* begin Document passage *

D. PLR Legitimizes the Substitution of Private or "Self" Regulation for State Regulation

PLR can also undermine or supplant national labor regulation by legitimizing a system of governance based principally in self-regulation and market forces. Adelle Blackett argues that corporate self-regulation initiatives tend to supplant national labor laws rather than coexist with them, particularly if the initiatives are intended to apply in places where national labor laws are nonexistent or not enforced, such as in export processing zones:
      The cumulative result of MNCs in many EPZs [export processing
   zones] is the de facto deregulation of labor relations in these
   zones. Perched above these deregulated spaces is a new form of
   legality--self-regulation of labour standards by actors with annual
   revenues that far exceed the gross domestic product (GDP) of most
   developing countries in which they are based. This new form of
   legality emphasizes not the fixed context of the domestic
   workplace, but rather the increasingly dynamic notion of the
   transborder product in the new international division of labour.
   When seen in the context of EPZs, therefore, self-regulatory
   initiatives fit logically within the framework of transnational
   consumerism through trade, in which Western consumers and MNCs seek
   to replace the state--and the social partners themselves (that is,
   local employers and workers)--as the new regulators. (71)

Peer Zumbansen makes the same point about labor codes of conduct by arguing that they "embrace company-level regulation of work-related issues while often rejecting union involvement or other forms of organized worker representation. As such, voluntary codes bear the danger of cutting the ties between the worker and the outside system of institutional safeguards." (72)

Blackette and Zumbansen are primarily concerned with corporate self-regulation and other initiatives developed and governed by industry. Many PLR initiatives and campaigns involve unions and various other actors who are antagonistic to industry in defining, monitoring, and implementing standards. (73) Therefore, it would be inaccurate to associate all PLR with corporate self-regulation. Nevertheless, the fundamental point remains the same: the absence of the state and its power to coerce the other industrial actors means that PLR envisions a completely different sort of industrial relations system in which relative power is determined by consumer, investment, labor, and product markets. (74) The absence of the state as a countervailing power to capital benefits the more powerful actors in the labor relationship: employers and MNCs.

* end Document passage *
* begin Working data *

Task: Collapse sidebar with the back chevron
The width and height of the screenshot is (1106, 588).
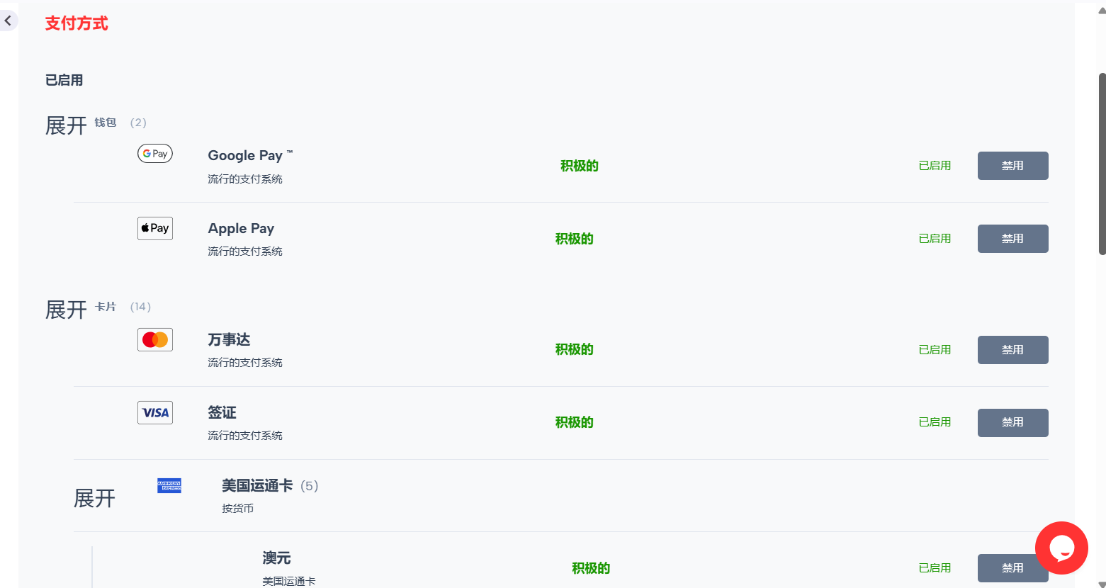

* end Working data *
* begin Working data *

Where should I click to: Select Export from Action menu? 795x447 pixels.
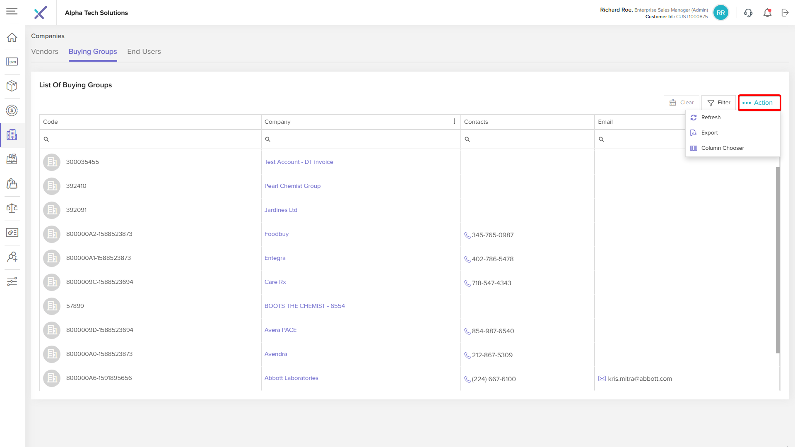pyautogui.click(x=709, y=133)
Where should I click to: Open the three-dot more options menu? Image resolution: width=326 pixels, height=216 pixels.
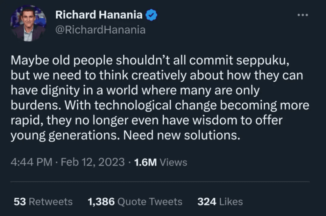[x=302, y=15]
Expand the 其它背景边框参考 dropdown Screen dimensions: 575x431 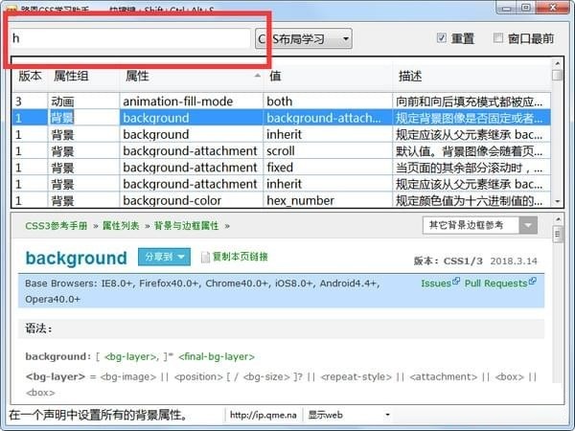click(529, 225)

* end Working data *

▸ What you will do
[a] Could you pull the wording of the private labor regulation passage verbatim, from "When seen in" up to and including "new regulators. (71)"?
[b] Can you turn the lines of the first listing, from the line with "Task: Collapse sidebar with the back chevron" up to and including the line with "The width and", into a numbered list with blank lines omitted?

▸ List of solutions
[a]
When seen in the context of EPZs, therefore, self-regulatory
   initiatives fit logically within the framework of transnational
   consumerism through trade, in which Western consumers and MNCs seek
   to replace the state--and the social partners themselves (that is,
   local employers and workers)--as the new regulators. (71)

[b]
1. Task: Collapse sidebar with the back chevron
2. The width and height of the screenshot is (1106, 588).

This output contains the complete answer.